■ WRITTEN TASKS:
1. Answer these questions about the stock forum thread:
(a) At what price did x2rider say BHP was bought?
(b) Whom did tech/a call "spot on"?
(c) What information did Boyou ask about and fail to find on the ASX website?
2. Resume the stock forum thread with the next post.

Nizar, so right ..I do have a lot to learn.BUT ..maybe I will have some fun along the way.I think it's already started! The posts in here are great fodder for the mind.

Thanks for your thoughts,

Cheers Y'all


----------



## Boyou (16 April 2007)

Anyone have info on where to obtain Market CAP statistics on ASX listed companies .Been looking on ASX website but can't find anything.

Cheers Y'all


----------



## Julia (16 April 2007)

nizar said:


> That attitude will cause you to hold dogs for longer than you should.
> Learn to cut your losses short, and let your winners run.
> All the best with your trading/investing.




I agree with this.  It was the lesson I took some time to learn and lost money in the process.  Don't hold onto the doggies.


----------



## tech/a (16 April 2007)

> maybe I will have some fun along the way.




If you want fun then dont trade.
Its a business.
Nizar/Julia are spot on.

"The I havent lost anything until I sell" attitude is like having a Credit card debt and saying you arent losing anything by holding it--its only when you pay it off that youve copped the cost.

Have fun --- it will be short lived.


----------



## x2rider (16 April 2007)

Hi folks 
 Going back to dion's origanal post . I wouldn't be to harsh on yourself for buying BHP at 29.90 . It is above that at the moment and I can't even start to list the shares that have lost me more than an excepatble amount of loss. 

Even when it was down at  $25.00 it was still only aabout a 17 % loss . Just a word of warning . They get worse than this  

 Cheers martin


----------



## Boyou (16 April 2007)

Allright Already!! I get the message loud and clear..Thanks for the concern and stern warnings. ....BUT

while you are pouring the good oil,could one of you answer my previous enquiry re Market Cap info?

 Cheers Ya'll


----------



## bvbfan (17 April 2007)

■ DATA:
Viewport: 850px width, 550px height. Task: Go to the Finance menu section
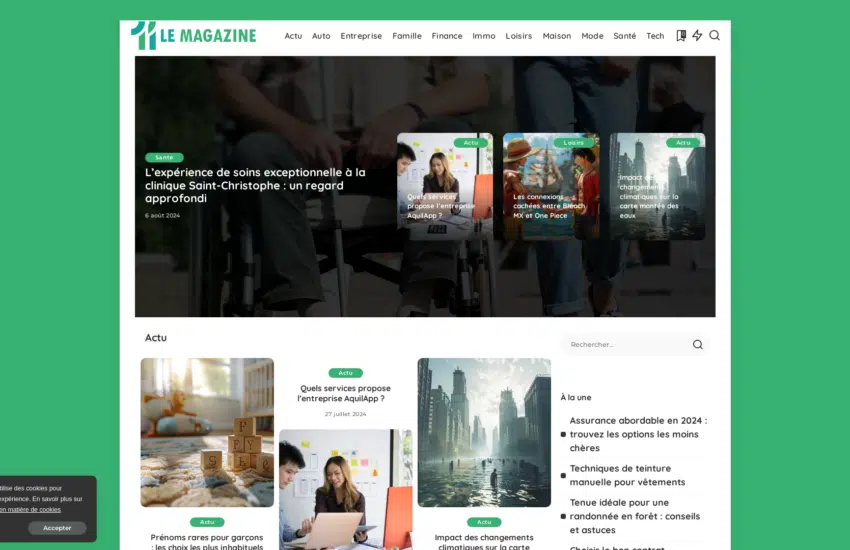click(x=447, y=36)
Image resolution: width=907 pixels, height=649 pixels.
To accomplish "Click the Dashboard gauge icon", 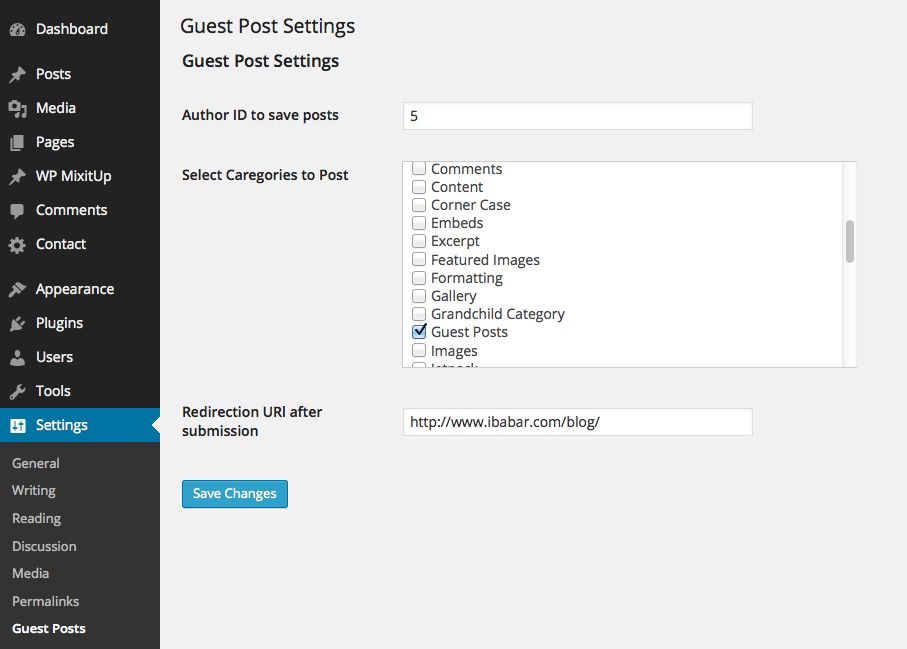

■ ANSWERS FOR THE EXERCISE:
1.
(a) 29.90
(b) Nizar and Julia
(c) Market cap statistics on ASX-listed companies

2.
http://www.ascii-data.com/

Or if you want to do it my each stock then tradingroom is fine
www.tradingroom.com.au


----------



## Boyou (17 April 2007)

Thanks muchly bvbfan.....I have checked the sites.Exactly what I need.

Cheers Y'all


----------



## rowes (17 April 2007)

DionM said:


> Books - what should I read to learn about how to 'read' share charts?  I mean I know the basics, but how to read trends etc I guess.




what exactly do you mean when you say you know the basics?

When it comes to reading charts i really like the candlestick approach, a couple of authors i recomend are Stephen W Biglaow and Steve Nison. Bigalow has a couple of books out which i have read and Nison has a couple of extra, both great reads in my opinion. you are looking at 100$ + a book compared to some of the aussie authors of around 39.99$ but worth every dollar i reckon. There is plenty of free information provided by these authors on the net so you can look into to see if its your thing before parting with your hard earned cash.


----------



## hangseng (17 April 2007)

A book I have gained a great deal from "The 36 Strategies of the Chinese for Financial Traders" by Daryl Guppy. I paper traded for some time using a few of the strategies in the book and it worked a treat, tried for real and same result. I don't always win but each time I don't I have learnt another valuable lesson. I particularly like "sacrificing the plum to save the peach", I have saved captial and converted to profits a number of times using this strategy. Speaks a lot of trading discipline and the must do of taking profits and protecting capital.

The book also works a lot on market psychology as well as trending and trading strategies. Not a book for everyone but it works a treat for me.
http://www.guppytraders.com/gup317.shtml

I agree with others, Incredible Charts are fantastic. I have been using the free version for almost 12 months but I am about to pay for the full version. Excellent learning and analysis site and tool. I can't speak highly enough of this.
http://www.incrediblecharts.com.au/


----------



## disarray (18 April 2007)

hi. i'll slide my noob question into this thread.

how can i tell the which amount of the days volume is buy or sell? i use ASX and yahoo finance to track my shares but when they show volume, they only show the full volume of days trade. how can i find out which are proportion of the volume are buys and which are sells?

i'm keen to know if people are buying in or bailing out of a particular stock

danke


----------



## nomore4s (18 April 2007)

disarray said:


> hi. i'll slide my noob question into this thread.
> 
> how can i tell the which amount of the days volume is buy or sell? i use ASX and yahoo finance to track my shares but when they show volume, they only show the full volume of days trade. how can i find out which are proportion of the volume are buys and which are sells?
> 
> ...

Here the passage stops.